What is required | Would you return exactly the lines running from the one with "Open the date range dropdown chevron" to the bottom of the listing below, and no others?

Data extracts |
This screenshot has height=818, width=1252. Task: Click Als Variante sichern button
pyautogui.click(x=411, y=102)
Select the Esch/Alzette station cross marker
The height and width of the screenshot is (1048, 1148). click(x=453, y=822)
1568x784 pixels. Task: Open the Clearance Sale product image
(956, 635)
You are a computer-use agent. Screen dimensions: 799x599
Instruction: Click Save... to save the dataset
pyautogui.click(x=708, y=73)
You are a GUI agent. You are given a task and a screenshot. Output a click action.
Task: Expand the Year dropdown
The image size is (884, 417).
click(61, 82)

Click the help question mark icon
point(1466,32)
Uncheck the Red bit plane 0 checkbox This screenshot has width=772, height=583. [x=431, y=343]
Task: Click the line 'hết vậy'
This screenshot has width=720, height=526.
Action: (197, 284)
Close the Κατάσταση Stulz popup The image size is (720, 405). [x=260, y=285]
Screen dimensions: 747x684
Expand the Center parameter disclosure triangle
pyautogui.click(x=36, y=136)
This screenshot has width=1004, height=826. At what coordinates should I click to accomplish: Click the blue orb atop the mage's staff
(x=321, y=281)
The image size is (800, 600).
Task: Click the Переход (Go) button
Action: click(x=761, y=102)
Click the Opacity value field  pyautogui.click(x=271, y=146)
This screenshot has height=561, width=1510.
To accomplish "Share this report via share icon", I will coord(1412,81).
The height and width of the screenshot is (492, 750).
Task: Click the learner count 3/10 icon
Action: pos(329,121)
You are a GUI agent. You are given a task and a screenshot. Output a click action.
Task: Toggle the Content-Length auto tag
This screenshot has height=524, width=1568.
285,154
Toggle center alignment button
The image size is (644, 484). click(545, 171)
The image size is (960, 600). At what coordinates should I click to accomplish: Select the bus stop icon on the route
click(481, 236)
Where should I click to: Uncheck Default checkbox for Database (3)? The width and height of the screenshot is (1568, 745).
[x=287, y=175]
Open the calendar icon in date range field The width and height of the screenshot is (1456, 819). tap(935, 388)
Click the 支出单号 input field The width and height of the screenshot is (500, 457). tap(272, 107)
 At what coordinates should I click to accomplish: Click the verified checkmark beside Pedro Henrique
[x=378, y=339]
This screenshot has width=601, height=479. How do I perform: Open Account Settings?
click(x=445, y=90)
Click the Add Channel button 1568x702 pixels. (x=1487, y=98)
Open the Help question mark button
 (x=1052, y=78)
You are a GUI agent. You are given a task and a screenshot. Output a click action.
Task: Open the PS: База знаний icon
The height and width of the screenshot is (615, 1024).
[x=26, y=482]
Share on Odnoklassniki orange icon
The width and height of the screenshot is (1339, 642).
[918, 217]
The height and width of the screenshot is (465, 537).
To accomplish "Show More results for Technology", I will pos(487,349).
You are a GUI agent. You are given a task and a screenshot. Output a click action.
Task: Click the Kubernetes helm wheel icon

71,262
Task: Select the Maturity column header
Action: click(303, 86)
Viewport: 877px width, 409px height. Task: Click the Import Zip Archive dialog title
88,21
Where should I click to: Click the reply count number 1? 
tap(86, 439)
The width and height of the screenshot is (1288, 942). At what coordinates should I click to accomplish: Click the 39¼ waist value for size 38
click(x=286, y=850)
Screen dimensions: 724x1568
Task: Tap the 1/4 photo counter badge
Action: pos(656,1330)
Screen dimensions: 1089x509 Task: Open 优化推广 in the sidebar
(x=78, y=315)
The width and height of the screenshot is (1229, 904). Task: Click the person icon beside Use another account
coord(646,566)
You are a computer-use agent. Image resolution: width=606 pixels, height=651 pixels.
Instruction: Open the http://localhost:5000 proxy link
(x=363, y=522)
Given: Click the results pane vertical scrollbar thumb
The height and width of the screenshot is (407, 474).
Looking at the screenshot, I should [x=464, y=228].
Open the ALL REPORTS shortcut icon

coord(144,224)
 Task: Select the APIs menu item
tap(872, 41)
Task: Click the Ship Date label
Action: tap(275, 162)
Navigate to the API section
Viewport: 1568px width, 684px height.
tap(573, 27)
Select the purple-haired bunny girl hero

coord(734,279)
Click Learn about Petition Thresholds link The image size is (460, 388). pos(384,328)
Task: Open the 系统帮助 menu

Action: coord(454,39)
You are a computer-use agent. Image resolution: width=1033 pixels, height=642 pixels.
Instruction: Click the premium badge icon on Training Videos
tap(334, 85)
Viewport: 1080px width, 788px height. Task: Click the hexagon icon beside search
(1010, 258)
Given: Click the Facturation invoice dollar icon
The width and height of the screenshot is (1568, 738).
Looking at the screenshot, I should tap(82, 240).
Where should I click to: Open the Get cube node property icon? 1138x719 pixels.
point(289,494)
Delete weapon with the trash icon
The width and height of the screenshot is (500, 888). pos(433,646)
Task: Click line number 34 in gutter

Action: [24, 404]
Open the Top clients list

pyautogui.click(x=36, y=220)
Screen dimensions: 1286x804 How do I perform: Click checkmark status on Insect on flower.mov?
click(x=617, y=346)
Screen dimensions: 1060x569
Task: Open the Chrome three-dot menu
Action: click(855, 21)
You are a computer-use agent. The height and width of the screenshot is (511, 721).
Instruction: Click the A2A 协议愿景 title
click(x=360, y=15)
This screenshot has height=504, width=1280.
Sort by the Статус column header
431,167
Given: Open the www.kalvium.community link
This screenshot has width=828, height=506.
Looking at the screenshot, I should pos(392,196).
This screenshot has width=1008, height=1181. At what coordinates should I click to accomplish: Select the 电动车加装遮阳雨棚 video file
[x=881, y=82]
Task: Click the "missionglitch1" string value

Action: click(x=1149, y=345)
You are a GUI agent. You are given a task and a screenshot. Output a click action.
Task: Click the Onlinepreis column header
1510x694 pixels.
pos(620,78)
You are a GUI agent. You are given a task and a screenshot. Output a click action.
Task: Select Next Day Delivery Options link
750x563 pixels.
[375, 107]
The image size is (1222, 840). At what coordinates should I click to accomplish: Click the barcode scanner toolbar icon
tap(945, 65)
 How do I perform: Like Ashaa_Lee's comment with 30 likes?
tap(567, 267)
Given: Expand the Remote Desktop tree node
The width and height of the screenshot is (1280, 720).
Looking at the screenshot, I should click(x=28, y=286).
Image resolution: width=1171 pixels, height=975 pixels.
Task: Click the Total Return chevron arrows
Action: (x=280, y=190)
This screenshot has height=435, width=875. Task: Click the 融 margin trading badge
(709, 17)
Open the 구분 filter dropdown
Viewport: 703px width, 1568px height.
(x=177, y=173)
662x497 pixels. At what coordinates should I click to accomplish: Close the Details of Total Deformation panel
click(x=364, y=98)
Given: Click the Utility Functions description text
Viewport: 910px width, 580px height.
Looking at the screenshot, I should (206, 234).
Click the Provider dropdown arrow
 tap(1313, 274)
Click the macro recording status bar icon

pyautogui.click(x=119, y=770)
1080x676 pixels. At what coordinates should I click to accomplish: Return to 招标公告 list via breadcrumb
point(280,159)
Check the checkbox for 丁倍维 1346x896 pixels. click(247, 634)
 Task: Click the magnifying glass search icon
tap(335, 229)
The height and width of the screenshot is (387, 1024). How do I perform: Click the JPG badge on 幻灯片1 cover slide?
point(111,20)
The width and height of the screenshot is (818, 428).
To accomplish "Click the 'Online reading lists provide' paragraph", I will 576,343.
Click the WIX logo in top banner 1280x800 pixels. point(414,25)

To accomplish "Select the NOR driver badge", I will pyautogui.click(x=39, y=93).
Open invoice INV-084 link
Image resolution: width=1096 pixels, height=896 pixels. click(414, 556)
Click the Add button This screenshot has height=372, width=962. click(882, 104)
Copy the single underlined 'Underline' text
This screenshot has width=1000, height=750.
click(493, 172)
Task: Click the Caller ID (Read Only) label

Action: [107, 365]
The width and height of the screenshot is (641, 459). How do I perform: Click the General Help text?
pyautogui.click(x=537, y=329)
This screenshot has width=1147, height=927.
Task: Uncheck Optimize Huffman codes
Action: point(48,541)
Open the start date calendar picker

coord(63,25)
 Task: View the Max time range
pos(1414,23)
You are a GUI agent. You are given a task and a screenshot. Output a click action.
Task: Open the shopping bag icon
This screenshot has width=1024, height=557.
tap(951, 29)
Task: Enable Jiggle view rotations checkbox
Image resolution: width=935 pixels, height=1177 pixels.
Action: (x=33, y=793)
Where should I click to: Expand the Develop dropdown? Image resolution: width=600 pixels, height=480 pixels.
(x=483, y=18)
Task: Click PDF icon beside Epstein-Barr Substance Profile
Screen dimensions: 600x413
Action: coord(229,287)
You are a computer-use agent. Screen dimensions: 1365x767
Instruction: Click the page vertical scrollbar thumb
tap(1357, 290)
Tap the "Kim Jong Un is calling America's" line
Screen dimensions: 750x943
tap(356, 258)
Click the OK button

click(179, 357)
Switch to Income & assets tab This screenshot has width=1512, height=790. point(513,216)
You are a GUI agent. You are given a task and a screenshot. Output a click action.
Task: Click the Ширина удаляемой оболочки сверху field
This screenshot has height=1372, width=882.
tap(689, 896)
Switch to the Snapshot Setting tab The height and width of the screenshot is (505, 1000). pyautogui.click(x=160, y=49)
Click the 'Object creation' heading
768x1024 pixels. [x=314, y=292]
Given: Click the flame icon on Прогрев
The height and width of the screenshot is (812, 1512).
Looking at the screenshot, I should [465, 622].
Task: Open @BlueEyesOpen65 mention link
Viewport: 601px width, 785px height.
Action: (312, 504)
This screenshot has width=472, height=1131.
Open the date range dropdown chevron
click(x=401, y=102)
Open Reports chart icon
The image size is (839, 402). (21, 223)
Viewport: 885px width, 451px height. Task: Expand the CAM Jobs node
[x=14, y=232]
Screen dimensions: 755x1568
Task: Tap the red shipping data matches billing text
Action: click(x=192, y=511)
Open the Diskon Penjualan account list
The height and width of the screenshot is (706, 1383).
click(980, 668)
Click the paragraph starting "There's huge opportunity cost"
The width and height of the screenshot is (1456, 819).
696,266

Response to the task |
Open the date range dropdown chevron
click(x=401, y=102)
Open Reports chart icon
The image size is (839, 402). (21, 223)
Viewport: 885px width, 451px height. Task: Expand the CAM Jobs node
[x=14, y=232]
Screen dimensions: 755x1568
Task: Tap the red shipping data matches billing text
Action: click(x=192, y=511)
Open the Diskon Penjualan account list
The height and width of the screenshot is (706, 1383).
click(980, 668)
Click the paragraph starting "There's huge opportunity cost"
The width and height of the screenshot is (1456, 819).
696,266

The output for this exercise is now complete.